I grab his jacket collar and haul him forward an inch, ignoring the way my own arm protests. “Who is calling the shots?”

He meets my eyes, and for a second, the smirk falls away. There is pity there instead, which makes my stomach turn.

“You really do not know,” he whispers. “No one has told you that Isaak was never as clever as he thought.”

My grip tightens. “Speak.”

“The head of the Sokolov family will not give up until you are on your knees,” he breathes. “He has waited years for this. You killed me tonight, but you did exactly what he wanted.”

Cold moves through me in a slow, creeping wave. “Who?” I grind out. “Give me a name.”

He laughs again, but the sound breaks into a cough, blood spilling from the corner of his mouth. “Ask the man she calls family,” he chokes out.

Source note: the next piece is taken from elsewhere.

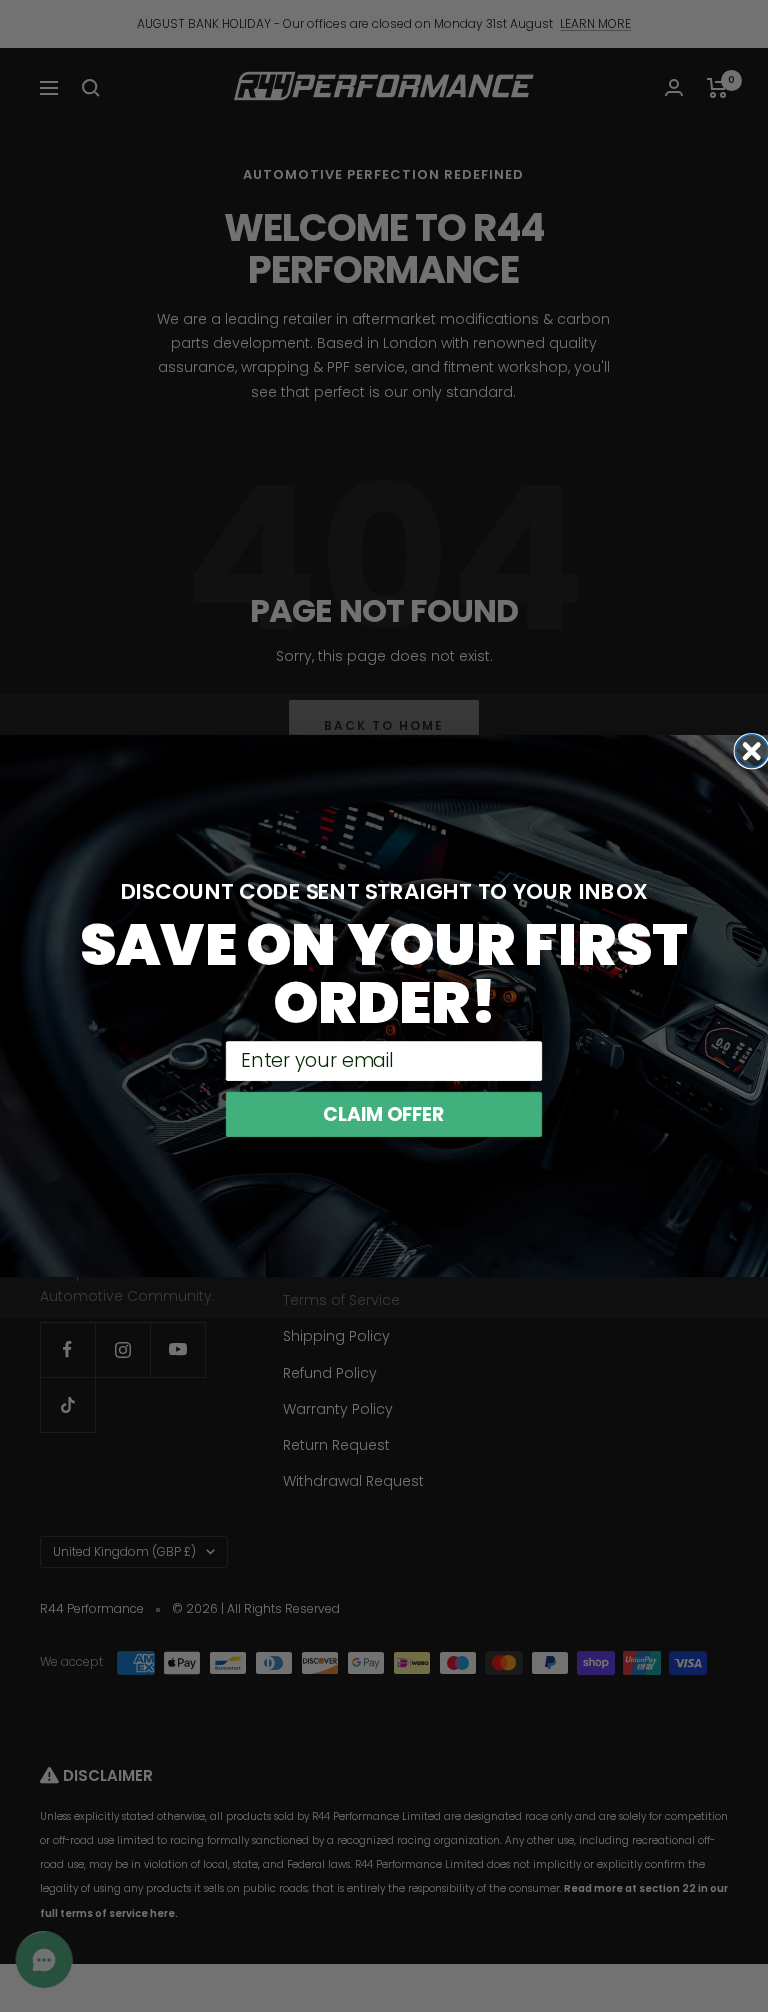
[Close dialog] (751, 751)
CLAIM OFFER (383, 1114)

My mind races through names and faces, but he gives no more. His eyes start to lose focus, his pupils blown wide. His hand, the one pressing against his chest, slackens.

I pull him closer, ignoring the blood that soaks into my vest. “Where is Hope?” I demand, each word pushed out like a threat and a plea at once. “You owe her that much.”

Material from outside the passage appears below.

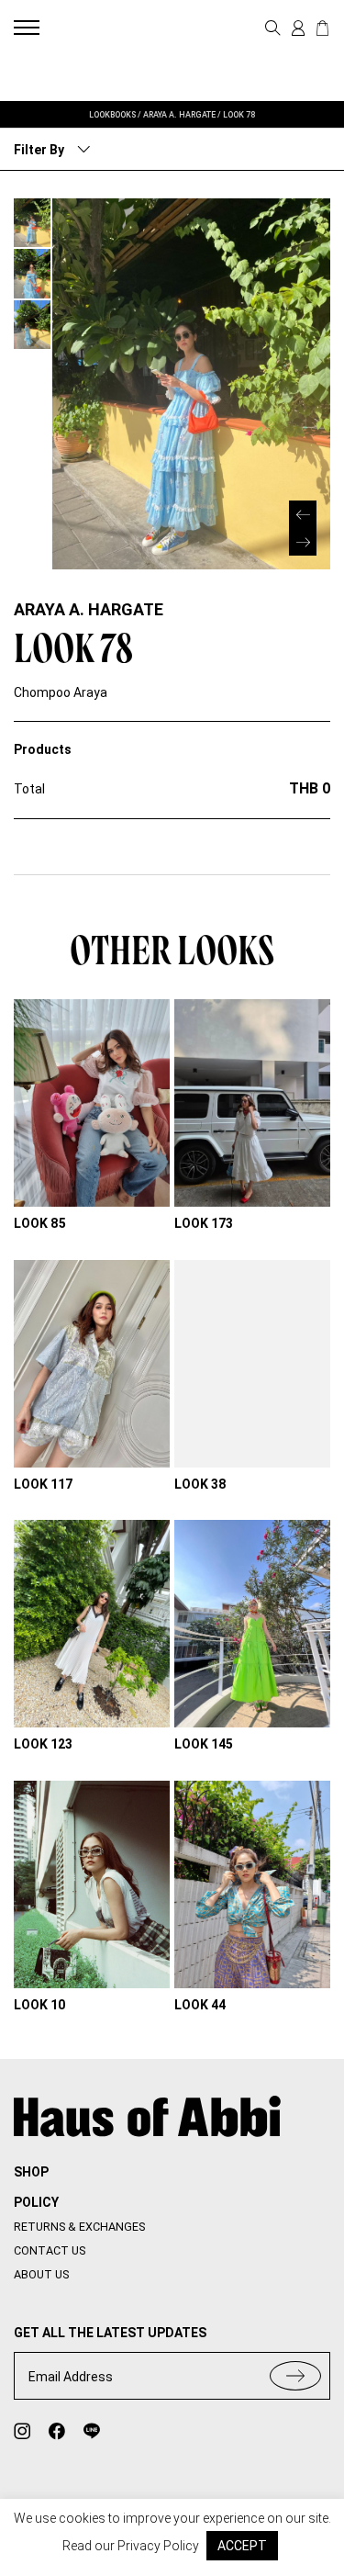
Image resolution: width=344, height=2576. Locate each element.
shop (31, 2172)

He gives a small, broken smile that does not reach his eyes. “I do not owe anyone a goddamn thing,” he rasps. “And neither does he.”

His head lolls, his breath shuddering once more, then stopping. The tension drains from his body, leaving dead weight in my hands.

For a long moment, the battle noise recedes at the edges of my awareness, like a tide pulling back. All I hear is the drum of my own pulse in my ears and the faint hum of a dying light overhead.